On Monday I spoke at the Museum of Modern Art at a salon to discuss “objects that are born in the digital realm and are then transposed to the physical world.” Here’s what I shared.

Millions of objects that started online have been physically created by people using Kickstarter. The transposing of the digital into the physical is a core function of Kickstarter, arguably the best example of it on the web.

Most people at this point understand how Kickstarter works. I’d like to share some thoughts on why.

MoMA is a particularly interesting place to talk about this. Last month, Kickstarter and MoMA’s curators collaborated to select 24 Kickstarter-funded projects to be sold in the MoMA Design Store.

We were invited to design displays for the MoMA Store windows in Soho and Midtown to celebrate the collaboration. We used the opportunity to do something we’ve always wanted to do: create physical versions of the Kickstarter site.

Here’s the responsive web version in Soho:

Expressing the site with wood and tactile materials captures the essence of Kickstarter: an online experience that creates physical ones.

Even for those of us who see little distinction between the physical and digital worlds, seeing the web physically represented is striking. I’m reminded of a series of works by Eitan Cohen.

The YouTube iconography transforms a physical location into a platform. It says that the web is all around us. In other contexts it suggests darker meanings.

One example I love of the physical and digital worlds colliding is the story of the Balloon Boy hoax.

In 2009, a small boy was believed to have been trapped in an oversized, UFO-shaped balloon and carried off by the wind. TV news covered the story with live, breathless, wall-to-wall broadcasts. Reporters did stand-up reports from outside the missing boy’s home.

While the media reported the story, members of the message board 4Chan conspired a prank: have pizzas delivered to the house while it was on live television. Here is the result:

The 4Chan prank was more than a good joke. It was a declaration of existence by the web.

Remember the Curiosity Rover landing on Mars? That amazing feat was lead by a team of scientists from Jet Propulsion Laboratories and NASA, livestreamed on the web.

On Twitter we responded with a celebration of a collective achievement. For those watching live, there was a feeling of direct participation. This was powerful. A small step for man, a giant leap for all of us.

One year later a group of scientists — including some who had been part of the Curiosity team — launched a Kickstarter to fund the ARKYD, the world’s first publicly owned and accessible space telescope. They understood this participatory feeling well.

The most popular reward by far was a space selfie. The creators promised to take submitted photos, put them on a display screen, and take a selfie of you hovering above the earth. For $25 you could exist in space.

The ARKYD reminds me of a project by New York City painter Molly Dilworth, called Paintings for Satellites.

Molly used Kickstarter to paint huge patterns on the rooftops of New York City buildings.

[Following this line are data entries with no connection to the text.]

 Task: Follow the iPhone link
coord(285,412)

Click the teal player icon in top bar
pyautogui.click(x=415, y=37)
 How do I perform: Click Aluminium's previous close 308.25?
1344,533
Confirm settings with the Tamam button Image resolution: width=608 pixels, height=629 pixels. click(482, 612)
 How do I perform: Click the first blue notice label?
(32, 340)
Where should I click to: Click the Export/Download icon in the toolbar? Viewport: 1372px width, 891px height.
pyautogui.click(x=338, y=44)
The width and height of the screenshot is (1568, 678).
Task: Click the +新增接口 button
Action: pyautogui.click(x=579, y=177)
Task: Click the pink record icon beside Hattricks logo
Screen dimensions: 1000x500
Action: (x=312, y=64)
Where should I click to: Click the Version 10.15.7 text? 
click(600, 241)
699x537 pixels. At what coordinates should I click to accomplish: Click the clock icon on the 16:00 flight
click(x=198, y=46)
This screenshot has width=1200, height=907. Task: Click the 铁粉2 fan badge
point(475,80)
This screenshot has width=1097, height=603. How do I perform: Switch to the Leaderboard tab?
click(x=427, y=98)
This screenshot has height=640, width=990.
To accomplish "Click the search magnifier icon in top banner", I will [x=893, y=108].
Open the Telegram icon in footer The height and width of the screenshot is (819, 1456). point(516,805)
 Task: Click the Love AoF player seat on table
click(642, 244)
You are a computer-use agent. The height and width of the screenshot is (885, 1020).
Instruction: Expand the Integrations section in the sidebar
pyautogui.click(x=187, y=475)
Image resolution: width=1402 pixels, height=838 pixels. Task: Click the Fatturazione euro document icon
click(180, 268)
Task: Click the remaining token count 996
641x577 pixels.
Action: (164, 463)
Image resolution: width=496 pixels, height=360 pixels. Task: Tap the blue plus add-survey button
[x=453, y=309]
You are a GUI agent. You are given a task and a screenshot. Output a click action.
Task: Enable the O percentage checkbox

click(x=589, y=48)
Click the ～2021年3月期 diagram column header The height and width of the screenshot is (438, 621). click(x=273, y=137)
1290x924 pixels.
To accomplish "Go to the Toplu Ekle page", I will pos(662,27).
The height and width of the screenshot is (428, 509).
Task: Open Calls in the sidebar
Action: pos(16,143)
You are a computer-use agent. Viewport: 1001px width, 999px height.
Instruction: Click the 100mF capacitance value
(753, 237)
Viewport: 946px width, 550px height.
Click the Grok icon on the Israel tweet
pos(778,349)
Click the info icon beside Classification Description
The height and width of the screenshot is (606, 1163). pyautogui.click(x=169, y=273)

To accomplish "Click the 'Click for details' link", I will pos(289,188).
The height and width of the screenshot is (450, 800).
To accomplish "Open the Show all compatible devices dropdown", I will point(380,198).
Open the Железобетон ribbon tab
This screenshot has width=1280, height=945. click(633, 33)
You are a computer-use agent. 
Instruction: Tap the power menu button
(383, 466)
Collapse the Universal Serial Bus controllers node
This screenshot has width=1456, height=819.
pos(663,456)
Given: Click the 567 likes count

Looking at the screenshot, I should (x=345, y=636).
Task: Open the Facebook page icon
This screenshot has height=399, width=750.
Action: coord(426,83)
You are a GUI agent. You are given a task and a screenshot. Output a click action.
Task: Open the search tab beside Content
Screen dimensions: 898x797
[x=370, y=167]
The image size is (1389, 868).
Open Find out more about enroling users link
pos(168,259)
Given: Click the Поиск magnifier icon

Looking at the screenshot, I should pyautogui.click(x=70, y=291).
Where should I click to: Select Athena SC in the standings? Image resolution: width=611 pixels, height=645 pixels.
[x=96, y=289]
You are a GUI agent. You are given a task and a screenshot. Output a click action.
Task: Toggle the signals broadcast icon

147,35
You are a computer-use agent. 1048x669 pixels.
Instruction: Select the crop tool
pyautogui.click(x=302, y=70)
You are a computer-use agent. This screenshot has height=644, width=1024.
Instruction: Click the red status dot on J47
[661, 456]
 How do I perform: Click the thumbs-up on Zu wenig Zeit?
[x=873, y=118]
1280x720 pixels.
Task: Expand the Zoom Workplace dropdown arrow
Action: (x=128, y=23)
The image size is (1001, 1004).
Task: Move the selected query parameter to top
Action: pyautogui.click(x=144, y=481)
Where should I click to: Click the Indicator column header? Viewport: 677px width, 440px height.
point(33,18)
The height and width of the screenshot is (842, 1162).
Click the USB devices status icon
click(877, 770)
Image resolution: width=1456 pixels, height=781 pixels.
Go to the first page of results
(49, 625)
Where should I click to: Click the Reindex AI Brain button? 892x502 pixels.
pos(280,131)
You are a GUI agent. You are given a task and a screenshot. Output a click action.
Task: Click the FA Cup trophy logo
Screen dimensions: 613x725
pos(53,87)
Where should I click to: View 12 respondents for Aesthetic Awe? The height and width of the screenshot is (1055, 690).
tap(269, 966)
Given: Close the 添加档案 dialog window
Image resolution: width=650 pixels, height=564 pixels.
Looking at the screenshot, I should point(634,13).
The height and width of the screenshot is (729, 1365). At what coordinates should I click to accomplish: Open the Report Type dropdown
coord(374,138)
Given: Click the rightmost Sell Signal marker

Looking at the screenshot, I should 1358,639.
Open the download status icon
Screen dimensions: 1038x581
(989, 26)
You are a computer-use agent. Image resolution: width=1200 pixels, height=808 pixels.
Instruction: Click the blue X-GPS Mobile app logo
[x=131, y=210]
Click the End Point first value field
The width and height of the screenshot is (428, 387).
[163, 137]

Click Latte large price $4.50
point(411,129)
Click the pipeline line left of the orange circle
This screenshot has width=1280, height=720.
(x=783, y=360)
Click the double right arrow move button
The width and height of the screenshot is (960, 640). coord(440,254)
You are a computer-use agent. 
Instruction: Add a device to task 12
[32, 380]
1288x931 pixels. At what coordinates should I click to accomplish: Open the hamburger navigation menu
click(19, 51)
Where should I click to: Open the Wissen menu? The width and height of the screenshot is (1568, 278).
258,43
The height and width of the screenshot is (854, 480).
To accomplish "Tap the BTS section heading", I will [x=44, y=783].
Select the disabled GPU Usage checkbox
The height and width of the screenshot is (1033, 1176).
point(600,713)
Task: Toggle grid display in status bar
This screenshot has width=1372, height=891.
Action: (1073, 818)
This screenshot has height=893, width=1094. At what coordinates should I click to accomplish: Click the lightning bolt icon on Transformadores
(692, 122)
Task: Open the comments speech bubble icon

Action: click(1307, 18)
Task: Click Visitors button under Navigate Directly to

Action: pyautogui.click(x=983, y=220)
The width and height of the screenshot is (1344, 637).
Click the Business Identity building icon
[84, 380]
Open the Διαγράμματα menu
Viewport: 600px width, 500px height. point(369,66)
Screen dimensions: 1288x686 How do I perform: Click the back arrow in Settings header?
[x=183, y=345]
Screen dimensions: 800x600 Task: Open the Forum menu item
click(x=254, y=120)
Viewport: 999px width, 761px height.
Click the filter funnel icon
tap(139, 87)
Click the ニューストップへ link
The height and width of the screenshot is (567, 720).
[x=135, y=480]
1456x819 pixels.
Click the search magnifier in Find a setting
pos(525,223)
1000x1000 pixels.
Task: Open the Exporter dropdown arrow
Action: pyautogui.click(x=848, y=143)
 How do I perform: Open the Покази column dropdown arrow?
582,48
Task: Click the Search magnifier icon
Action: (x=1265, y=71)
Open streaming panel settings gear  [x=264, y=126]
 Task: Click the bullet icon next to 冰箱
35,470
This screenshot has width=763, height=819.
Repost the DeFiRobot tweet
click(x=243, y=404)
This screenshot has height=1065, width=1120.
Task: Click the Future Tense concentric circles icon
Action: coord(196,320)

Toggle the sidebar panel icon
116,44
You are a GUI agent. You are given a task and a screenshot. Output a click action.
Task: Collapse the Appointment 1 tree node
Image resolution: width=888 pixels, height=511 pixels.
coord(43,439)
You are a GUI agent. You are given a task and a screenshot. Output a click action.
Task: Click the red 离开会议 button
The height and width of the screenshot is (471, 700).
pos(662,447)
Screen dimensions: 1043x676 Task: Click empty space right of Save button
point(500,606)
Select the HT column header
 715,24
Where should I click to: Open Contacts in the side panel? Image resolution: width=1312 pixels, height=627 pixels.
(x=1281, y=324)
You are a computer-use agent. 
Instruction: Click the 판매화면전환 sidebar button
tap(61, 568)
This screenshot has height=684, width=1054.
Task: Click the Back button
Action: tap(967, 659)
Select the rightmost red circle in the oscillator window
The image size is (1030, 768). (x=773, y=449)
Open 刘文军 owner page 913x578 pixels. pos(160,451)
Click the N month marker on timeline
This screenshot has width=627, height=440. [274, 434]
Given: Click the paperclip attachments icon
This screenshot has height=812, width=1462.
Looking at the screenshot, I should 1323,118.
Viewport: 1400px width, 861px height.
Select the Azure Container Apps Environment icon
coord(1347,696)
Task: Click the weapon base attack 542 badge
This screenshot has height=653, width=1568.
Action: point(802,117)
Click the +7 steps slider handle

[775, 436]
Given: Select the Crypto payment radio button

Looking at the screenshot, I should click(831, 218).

Molly wanted to make art on a grand scale. Her exhibition space wasn’t a gallery. It was Google Maps.

These projects echo our past. I think back to being in an electronics store in the ‘80s and ‘90s, and having my image caught by a camcorder and shown on a wall of TVs.

This was the first time we saw ourselves on a screen. It was magical to watch you watching you. Being on TV made you more real.

This isn’t new to technology. Self-portraits and collaborative creation have always existed. Arguably the first Kickstarter project was in 1713 by Alexander Pope, to translate the Iliad into English.

To fund the work, Pope received support from 700 subscribers. They got their name in the first edition.

This is exactly what’s happening on the backer page of every Kickstarter project. What seems new is often very old.

One development that technology provides is a feedback loop. The Mysterious Letters project is a great example of this.

Mysterious Letters is a project by two artists named Michael and Lenka to send everyone in the world a handwritten letter. They did a Kickstarter to fund a letter-writing campaign to a neighborhood in Pittsburgh called Polish Hill.

On a single day, 620 letters were sent to each address in the neighborhood. The letters were signed by Michael and Lenka, but their purpose was not explained.

The letters made some people nervous. Calls were made to the FBI worrying that it was terrorism. An article in the Pittsburgh Post-Gazette reported the mystery.

That day I wrote a blog post detailing the project and its aftermath. One of the people who received a letter found the post, and discovered what the project actually was.

They left a comment. What started on the web returned to the web.

The best example of all was in 2011, when @MT tweeted to Dave Bing, the Mayor of Detroit, to suggest that the city should have a statue of Robocop.

A responsive public servant, Detroit’s Mayor replied.

Days later, a Kickstarter project was launched to build a Robocop statue in Detroit. It was the first viral project.

The Robocop statue is maybe the most successful trolling ever. It’s a verylarge memento of a viral moment.

But it’s more than that.

The Robocop statue gives its backers a kind of immortality. This thing they collectively created confirms that they exist.

We yearn for evidence of our existence. We want to claim something as our own.

IRL doesn’t just mean “in real life.” It also means “I’m really alive.”